L’ordinanza del Comune imporrà contenitori riciclabili, prevista una fase transitoria di sei mesi per smaltire le riserve 

TERAMO. Plastica usa e getta al bando dal 1° giugno. È questa la data in cui entrerà in vigore l’ordinanza del Comune che vieta a esercizi e uffici pubblici contenitori monouso non riciclabili. Il provvedimento, illustrato dal sindaco Gianguido D’Alberto e dall’assessore all’ambiente Valdo Di Bonaventura insieme al consigliere Piergiorgio Passerini ai rappresentanti delle associazioni ambientaliste, diventerà operativo in modo graduale. L’amministrazione, infatti, ha previsto una fase transitoria di sei mesi durante i quali le attività coinvolte potranno smaltire le riserve di bicchieri, vaschette e bottiglie in materiale plastico.
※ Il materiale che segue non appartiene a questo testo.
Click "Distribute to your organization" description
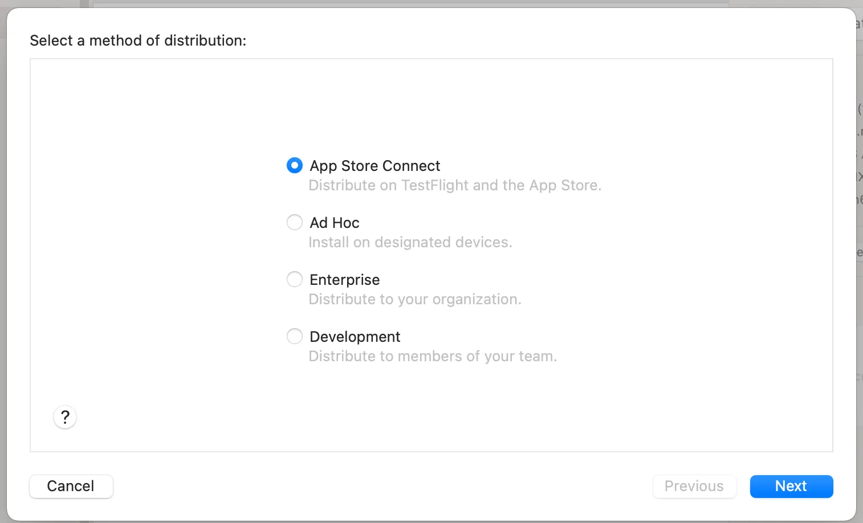863x523 pixels. (x=414, y=300)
«Questo periodo sarà fondamentale per un confronto con tutti i soggetti interessati», spiega il primo cittadino, «è necessario mettere in campo un’azione di sensibilizzazione su un’iniziativa che non rappresenta una forzatura ma mira creare i presupposti della tutela dell’ambiente». Le parole di D’Alberto spiegano il senso del provvedimento rispetto anche alle prevedibili e in parte già arrivate in municipio contestazioni da parte di titolari di esercizi pubblici. L’ordinanza, che tra l’altro avrà efficacia immediata subito dopo l’entrata in vigore per le sagre e le manifestazioni previste in città per il periodo estivo, è ritenuto fondamentale dal Comune perché anticipa la disposizione dell’Unione europea che dal 2021 imporrà il divieto assoluto di mettere in circolazione cibi e bevande in contenitori di plastica monouso. Si tratta dunque di un provvedimento che assume anche un valore simbolico e di stimolo.
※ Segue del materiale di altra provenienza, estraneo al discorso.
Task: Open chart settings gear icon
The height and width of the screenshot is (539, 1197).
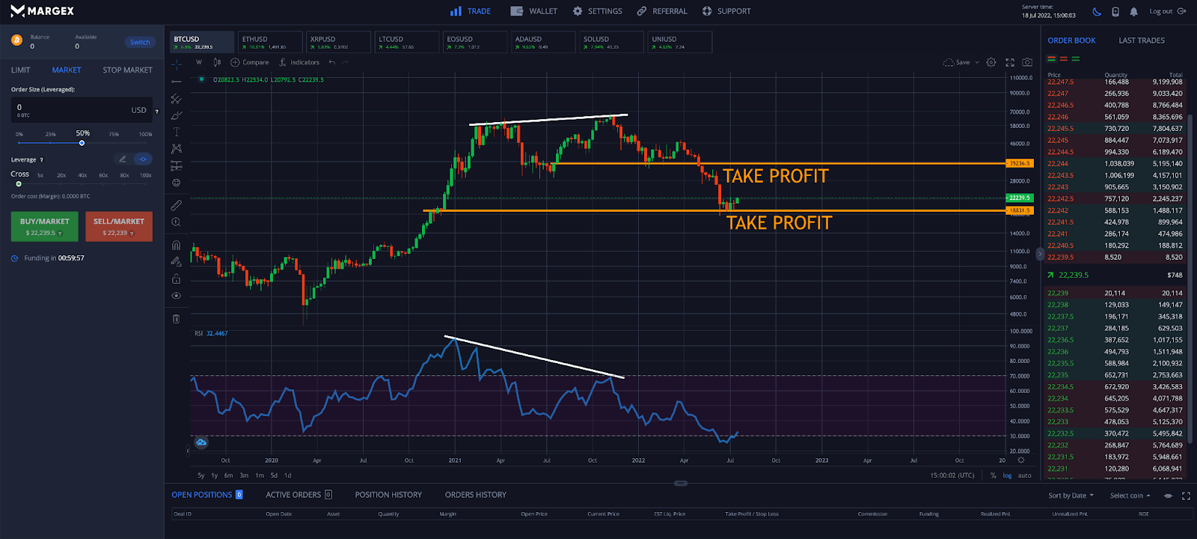Action: [x=991, y=63]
«L’invito a tutti i cittadini è di seguire l’indicazione data dall’ordinanza a uffici ed esercizi pubblici», fa notare Di Bonaventura, «rinunciando alla plastica». Un esempio virtuoso è arrivato dall’Inps, che ha di fatto anticipato la disposizione del Comune e al quale fa riferimento Luciana Del Grande, presidente di ‘Rifiuti zero Abruzzo’. «Il problema principale è ridurre la produzione del pattume», spiega la rappresentante dell’associazione che ha dato impulso al provvedimento, «vorrei che cambiassimo le nostre abitudini ad esempio portando nello zaino o in borsa una borraccia al posto di una bottiglia di plastica». L’ordinanza s’inquadra, inoltre, nelle strategie concepite dall’amministrazione proprio per limitare impatto e costi di smaltimento dei rifiuti che si riflettono sulla Tari. Non a caso D’Alberto fa riferimento all’isola ecologica che campeggia nell’area della fiera dell’Agricoltura. «È un’occasione per spiegare, grazie alla presenza di personale della Team, come funziona la sperimentazione che riguarderà l’installazione di strutture simili in dieci frazioni», osserva il primo cittadino, a detta del quale non c’è alcun pericolo che attorno alle isole si formino discariche a cielo aperto come in passato. «Sono isole tecnologicamente avanzate già predisposte per il calcolo della tariffa puntuale tramite tessere magnetiche», chiarisce il sindaco, «e dotate di telecamere che rileveranno i comportamenti scorretti».